Work task - Restate the lines exactly, starting at the line that contains "Click empty gray sidebar below the name" and finishing with the final line of the records.

━━━ Input for this task ━━━

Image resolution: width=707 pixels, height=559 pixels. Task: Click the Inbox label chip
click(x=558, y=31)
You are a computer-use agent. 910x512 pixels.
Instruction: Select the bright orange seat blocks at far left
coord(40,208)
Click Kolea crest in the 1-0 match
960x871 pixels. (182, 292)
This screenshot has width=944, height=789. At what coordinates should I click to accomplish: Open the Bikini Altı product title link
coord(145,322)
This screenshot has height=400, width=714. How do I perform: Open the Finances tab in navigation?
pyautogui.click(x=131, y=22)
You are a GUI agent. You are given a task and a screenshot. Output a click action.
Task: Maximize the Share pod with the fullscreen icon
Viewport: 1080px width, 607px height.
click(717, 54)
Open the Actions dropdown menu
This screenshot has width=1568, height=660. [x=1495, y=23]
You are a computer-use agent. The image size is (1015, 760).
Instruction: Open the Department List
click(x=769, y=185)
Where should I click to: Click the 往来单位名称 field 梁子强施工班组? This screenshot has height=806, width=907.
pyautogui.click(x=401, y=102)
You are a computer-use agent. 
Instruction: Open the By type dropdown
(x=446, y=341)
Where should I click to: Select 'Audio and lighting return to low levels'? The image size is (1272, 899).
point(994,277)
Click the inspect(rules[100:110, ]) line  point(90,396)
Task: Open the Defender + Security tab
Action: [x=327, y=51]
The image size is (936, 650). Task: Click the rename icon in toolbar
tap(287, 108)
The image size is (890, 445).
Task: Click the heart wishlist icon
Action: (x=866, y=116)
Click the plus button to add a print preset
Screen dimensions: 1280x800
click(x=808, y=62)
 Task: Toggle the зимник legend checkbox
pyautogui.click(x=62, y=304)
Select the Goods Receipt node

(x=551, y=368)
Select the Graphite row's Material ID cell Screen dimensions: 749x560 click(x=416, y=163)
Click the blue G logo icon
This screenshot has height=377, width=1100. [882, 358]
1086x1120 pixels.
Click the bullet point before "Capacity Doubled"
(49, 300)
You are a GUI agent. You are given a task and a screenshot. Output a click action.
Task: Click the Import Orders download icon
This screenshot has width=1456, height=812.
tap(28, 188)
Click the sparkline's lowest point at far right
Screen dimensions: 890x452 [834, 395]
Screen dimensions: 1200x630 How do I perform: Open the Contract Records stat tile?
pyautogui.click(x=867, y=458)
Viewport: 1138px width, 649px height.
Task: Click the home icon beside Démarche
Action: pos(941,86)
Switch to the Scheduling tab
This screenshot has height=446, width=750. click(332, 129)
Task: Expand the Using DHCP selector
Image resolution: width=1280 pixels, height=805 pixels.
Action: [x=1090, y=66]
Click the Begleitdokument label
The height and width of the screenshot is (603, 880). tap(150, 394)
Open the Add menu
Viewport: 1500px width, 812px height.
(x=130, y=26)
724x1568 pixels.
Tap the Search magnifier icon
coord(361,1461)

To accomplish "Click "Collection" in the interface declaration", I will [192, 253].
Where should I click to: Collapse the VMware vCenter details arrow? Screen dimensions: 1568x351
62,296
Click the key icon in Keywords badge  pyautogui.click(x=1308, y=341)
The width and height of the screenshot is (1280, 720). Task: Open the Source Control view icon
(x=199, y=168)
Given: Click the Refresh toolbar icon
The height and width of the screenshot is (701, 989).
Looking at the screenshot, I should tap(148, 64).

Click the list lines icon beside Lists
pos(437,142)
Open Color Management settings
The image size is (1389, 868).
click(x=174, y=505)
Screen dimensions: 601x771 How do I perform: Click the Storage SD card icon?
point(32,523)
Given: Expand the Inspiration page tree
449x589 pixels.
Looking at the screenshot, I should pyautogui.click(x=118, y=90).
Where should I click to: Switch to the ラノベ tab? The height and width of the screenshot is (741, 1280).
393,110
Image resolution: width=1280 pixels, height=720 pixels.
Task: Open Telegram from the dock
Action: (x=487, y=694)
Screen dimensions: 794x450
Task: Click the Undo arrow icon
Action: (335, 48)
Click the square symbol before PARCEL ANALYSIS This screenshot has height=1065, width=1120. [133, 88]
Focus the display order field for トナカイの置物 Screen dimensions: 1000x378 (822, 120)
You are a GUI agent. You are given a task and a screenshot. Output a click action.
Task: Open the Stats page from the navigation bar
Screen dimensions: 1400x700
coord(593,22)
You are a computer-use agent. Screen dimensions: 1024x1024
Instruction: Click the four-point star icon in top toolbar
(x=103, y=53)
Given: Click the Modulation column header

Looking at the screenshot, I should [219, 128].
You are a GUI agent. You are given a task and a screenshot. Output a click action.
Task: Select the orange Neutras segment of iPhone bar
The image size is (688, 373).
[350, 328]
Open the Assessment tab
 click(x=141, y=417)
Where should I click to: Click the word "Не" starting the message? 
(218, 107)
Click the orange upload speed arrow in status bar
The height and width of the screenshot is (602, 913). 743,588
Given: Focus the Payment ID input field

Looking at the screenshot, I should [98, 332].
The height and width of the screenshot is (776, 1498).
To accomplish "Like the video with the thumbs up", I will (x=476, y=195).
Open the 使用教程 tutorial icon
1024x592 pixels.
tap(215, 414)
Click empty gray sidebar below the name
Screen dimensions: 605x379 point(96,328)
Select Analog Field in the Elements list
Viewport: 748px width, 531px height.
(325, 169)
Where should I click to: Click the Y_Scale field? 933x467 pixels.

━━━

Solution to the problem -
Click empty gray sidebar below the name
Screen dimensions: 605x379 point(96,328)
Select Analog Field in the Elements list
Viewport: 748px width, 531px height.
(325, 169)
Where should I click to: Click the Y_Scale field? 933x467 pixels.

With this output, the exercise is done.